Peace.

The etymology of peace begins with Latin. It gives us pax or pacem (different forms of the same word), which forms were passed along to most Romance languages, including Spanish paz, Italian pace, and French pais. It’s the French pais that made its way across the Channel to inform the word pes in the mid-1100s in England. It was in the 1500s that the spelling changed, to reflect how the vowel had begun to be pronounced.

What did peace mean? Pretty much what it always has, all the way back to Latin: “freedom from civil disorder, internal calm within a nation.” Peace, in all its languages dating back to ancient times, meant primarily this exterior, physical peace.

Which is why it was revolutionary when Jesus began to talk about a different kind of peace–an internal peace. When we weren’t not-at-war with other people…but rather, when we were not-at-war with God.

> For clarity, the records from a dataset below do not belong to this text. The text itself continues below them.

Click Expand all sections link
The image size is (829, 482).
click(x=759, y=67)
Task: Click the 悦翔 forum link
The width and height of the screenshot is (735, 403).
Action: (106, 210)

This concept of Biblical peace or pax has been a huge part of the Church and its symbology since the earliest days. Ancient churches and monasteries had what we call a pax stone marking their entrance, which was a prayer for peace, and one of the most enduring symbols is the Chi Rho Pax that marked those stones. It’s literally the first two Greek letters of Christ (Chi and Rho) interlaced, and then adding in the pax to be a benediction of “Go in peace in the name of Christ.”

May the peace of Christ go with you this week, my friends! And as we enter the hustle and bustle of a busy season, I daresay we all need to pause and consider what that looks like. How can we embody a lack of strife? How can we be the bearers of peace, both in the external and internal senses of the word?

Word Nerds Unite!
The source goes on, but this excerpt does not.